Das Filmmaterial ging verloren, bis auf eine farbige Arbeitskopie, die der Kameramann Roland Gräf im Zuge der Restaurierung anderer Verbotsfilme im Jahre 1990 entdeckte. Da die Farbkopie nicht mehr spielbar war, wurde eine Schwarz-Weiß-Kinokopie hergestellt, die im Oktober 1990 zweimal im Kino zur Aufführung kam. Dann verloren sich erneut die Spuren des Materials.
20 Jahre brauchte es bis zur Wiederentdeckung des Films und der Filmemacherin Iris Gusner, die nach ihrem durchgefallenen Regiedebüt acht weitere Spielfilme in der DDR realisieren konnte, in denen die Selbstbestimmung der Frau eine wichtige Rolle spielte, z. B. „Alle meine Mädchen“ oder „Kaskade rückwärts“.
1989, wenige Monate vor dem Mauerfall, verließ Iris Gusner ihren Wohnort Potsdam und ging nach Köln, wo sich ihre Film-Spuren bis auf den 1993 für den NDR realisierten TV-Film „Sommerliebe“ verlieren.

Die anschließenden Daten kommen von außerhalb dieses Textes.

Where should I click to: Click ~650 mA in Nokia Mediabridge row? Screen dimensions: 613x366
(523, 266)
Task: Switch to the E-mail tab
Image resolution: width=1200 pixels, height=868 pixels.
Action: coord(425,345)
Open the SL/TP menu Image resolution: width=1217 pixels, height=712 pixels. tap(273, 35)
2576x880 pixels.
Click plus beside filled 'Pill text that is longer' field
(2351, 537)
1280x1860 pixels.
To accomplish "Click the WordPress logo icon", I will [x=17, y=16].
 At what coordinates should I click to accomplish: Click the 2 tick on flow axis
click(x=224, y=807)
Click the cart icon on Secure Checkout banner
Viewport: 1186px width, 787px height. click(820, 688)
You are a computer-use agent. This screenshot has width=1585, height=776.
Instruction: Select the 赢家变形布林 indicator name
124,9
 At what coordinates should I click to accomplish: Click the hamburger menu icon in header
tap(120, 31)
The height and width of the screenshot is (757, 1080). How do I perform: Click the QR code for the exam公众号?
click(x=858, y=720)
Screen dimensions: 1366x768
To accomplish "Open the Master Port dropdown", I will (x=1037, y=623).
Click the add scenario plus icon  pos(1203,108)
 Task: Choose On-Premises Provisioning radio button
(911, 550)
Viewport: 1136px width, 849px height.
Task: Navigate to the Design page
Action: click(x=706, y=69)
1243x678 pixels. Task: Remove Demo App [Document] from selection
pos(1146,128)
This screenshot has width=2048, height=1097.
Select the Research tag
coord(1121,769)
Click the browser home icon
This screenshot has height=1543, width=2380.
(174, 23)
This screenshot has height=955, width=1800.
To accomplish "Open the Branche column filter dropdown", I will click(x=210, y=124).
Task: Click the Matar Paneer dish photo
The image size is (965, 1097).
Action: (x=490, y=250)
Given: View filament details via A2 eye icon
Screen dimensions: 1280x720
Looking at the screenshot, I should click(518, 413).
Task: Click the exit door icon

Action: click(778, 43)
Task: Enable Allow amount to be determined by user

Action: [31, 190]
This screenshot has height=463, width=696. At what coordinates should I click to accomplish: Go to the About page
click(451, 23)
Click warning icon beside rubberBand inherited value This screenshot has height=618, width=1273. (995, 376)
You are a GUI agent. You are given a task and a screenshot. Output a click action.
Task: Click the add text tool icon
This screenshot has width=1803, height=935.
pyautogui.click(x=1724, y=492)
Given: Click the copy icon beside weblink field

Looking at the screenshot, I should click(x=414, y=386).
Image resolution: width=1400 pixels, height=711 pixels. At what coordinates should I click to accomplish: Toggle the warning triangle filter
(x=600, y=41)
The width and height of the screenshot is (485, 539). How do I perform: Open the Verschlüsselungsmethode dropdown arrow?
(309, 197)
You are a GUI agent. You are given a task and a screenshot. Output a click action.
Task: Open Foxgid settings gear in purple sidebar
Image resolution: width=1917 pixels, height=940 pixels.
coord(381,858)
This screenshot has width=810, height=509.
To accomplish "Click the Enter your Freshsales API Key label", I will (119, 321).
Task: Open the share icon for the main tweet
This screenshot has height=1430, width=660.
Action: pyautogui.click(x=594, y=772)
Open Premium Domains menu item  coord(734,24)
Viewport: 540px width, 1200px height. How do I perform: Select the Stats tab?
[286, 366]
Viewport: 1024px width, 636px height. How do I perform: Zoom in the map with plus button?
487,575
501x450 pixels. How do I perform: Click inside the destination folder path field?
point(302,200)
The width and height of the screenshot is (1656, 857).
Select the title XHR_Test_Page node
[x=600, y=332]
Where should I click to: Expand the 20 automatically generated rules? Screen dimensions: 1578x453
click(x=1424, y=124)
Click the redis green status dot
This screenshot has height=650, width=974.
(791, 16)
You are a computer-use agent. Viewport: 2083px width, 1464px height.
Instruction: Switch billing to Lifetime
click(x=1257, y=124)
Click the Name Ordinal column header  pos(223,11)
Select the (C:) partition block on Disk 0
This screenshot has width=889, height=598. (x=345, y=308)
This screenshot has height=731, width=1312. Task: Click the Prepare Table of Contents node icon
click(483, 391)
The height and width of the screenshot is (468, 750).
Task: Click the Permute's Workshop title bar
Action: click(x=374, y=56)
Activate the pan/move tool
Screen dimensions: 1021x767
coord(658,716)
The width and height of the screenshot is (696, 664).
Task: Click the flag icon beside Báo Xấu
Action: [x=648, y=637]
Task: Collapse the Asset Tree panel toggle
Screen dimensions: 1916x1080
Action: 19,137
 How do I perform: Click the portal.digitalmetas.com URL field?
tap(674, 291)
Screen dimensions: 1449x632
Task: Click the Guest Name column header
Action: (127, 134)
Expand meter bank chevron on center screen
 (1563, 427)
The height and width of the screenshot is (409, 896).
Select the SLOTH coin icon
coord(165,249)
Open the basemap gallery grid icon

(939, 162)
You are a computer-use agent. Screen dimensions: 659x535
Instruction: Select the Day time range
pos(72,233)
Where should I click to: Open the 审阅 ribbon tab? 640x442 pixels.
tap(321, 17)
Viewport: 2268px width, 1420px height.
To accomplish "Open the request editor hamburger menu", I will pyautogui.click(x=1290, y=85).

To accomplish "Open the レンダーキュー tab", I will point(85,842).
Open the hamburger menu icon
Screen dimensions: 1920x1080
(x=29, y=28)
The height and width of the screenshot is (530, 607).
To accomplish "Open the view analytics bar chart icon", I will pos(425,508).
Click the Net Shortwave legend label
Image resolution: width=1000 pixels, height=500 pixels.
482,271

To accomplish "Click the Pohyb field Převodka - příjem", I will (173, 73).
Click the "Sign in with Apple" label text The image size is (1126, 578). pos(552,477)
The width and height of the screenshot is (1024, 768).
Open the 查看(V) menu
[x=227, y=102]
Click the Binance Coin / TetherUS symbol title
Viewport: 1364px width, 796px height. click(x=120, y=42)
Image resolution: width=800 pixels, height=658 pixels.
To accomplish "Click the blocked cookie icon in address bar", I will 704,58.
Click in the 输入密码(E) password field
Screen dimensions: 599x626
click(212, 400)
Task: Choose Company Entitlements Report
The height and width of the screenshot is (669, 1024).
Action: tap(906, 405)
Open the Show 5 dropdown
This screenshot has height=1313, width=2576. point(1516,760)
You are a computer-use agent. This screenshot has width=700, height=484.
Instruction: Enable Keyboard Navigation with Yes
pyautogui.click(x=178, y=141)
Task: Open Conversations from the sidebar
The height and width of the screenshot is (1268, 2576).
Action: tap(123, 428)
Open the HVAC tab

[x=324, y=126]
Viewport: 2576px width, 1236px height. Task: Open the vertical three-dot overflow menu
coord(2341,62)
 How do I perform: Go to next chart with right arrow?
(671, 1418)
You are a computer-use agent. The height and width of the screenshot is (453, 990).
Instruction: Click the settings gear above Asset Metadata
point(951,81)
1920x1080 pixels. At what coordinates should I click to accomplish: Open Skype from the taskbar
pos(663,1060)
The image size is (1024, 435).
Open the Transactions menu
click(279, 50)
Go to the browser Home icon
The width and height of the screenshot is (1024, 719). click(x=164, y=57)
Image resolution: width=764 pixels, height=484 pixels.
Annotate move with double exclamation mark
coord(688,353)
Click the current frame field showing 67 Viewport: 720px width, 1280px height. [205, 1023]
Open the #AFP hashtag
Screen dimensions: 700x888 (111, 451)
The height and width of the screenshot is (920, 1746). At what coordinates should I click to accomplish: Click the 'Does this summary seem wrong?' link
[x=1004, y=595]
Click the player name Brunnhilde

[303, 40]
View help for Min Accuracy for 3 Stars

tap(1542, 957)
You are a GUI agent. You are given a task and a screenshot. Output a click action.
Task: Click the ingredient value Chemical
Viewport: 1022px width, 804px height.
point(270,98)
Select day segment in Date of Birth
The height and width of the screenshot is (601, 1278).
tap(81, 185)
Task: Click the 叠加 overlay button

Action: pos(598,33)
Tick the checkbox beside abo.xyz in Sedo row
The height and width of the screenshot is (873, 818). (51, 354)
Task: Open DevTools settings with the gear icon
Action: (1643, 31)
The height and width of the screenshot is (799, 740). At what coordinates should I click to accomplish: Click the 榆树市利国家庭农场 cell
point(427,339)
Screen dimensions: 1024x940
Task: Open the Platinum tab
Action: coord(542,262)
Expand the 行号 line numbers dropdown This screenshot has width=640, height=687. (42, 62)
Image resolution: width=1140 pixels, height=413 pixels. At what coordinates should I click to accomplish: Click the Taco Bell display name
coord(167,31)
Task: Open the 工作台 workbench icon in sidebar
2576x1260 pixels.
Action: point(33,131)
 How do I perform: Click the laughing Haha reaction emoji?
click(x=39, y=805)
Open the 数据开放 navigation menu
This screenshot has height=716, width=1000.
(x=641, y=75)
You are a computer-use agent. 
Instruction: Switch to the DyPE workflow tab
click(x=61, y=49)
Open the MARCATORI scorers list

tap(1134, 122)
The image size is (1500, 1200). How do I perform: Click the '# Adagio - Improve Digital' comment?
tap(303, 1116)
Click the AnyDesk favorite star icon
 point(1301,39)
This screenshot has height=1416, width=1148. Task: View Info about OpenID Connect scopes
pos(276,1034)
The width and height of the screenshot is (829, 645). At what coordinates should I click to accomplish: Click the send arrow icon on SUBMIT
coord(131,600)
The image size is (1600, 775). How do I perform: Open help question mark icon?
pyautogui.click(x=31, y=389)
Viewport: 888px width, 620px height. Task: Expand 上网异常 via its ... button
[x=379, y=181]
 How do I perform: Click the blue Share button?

Iris Gusner (Jahrgang 1941): „Das lange Pausieren liegt einfach daran, dass ich nie wieder genug Geld für einen Spielfilm zusammenbekam, vor ein paar Jahren nicht einmal für einen kleinen Dokumentarfilm – was im Sozialismus die politische Zensur war, ist heute die Schwierigkeit der Geldbeschaffung. Im Sozialismus lehnte man Projekte gern mit dem Satz ab: Das wollen unsere Zuschauer nicht sehen. Heute sagt man: Das macht keine Quote.“
Durch die Wiederentdeckung ihres Debütfilms ist Iris Gusner wieder in der Kinoszene unterwegs, begleitet ihren Film und spricht mit dem Publikum.
Die Geschichte ihres Films „Die Taube auf dem Dach“ hat Iris Gusner im Gespräch mit Helke Sander in dem Buch „Fantasie und Arbeit. Biografische Zwiesprache“ (Schüren Verlag, Marburg 2009, 19,90 €) ausführlich geschildert.